EXTRACTED RECORDS: Begin

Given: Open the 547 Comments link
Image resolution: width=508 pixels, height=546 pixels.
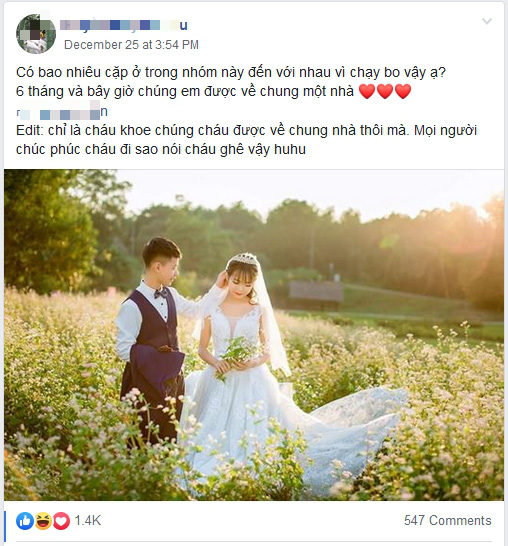Looking at the screenshot, I should point(447,521).
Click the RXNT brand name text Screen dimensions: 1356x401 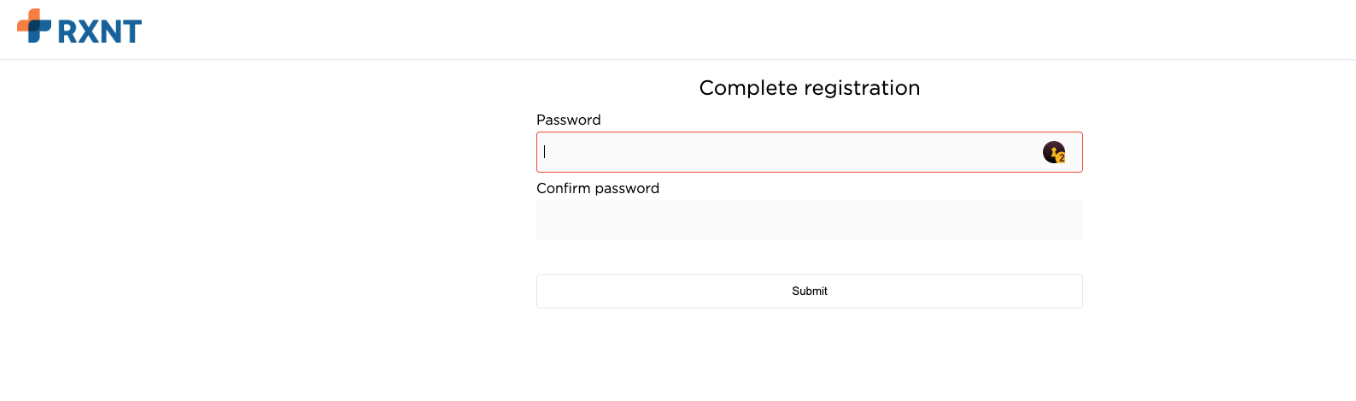pyautogui.click(x=100, y=31)
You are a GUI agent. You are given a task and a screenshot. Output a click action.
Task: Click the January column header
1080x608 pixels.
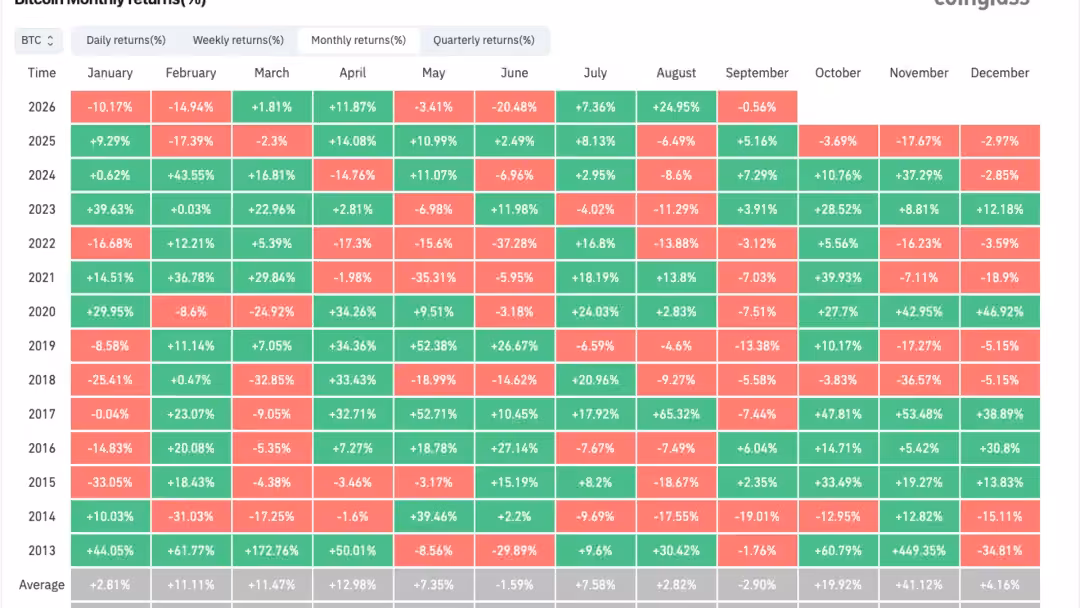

EXTRACTED RECORDS: End

TASK BRIEF: Exactly the lines from the one holding "You are a GUI" through the last line of the entries must be set down, with nothing added and no pictures.

ANSWER AREA:
You are a GUI agent. You are given a task and a screenshot. Output a click action.
Task: Click the January column header
1080x608 pixels.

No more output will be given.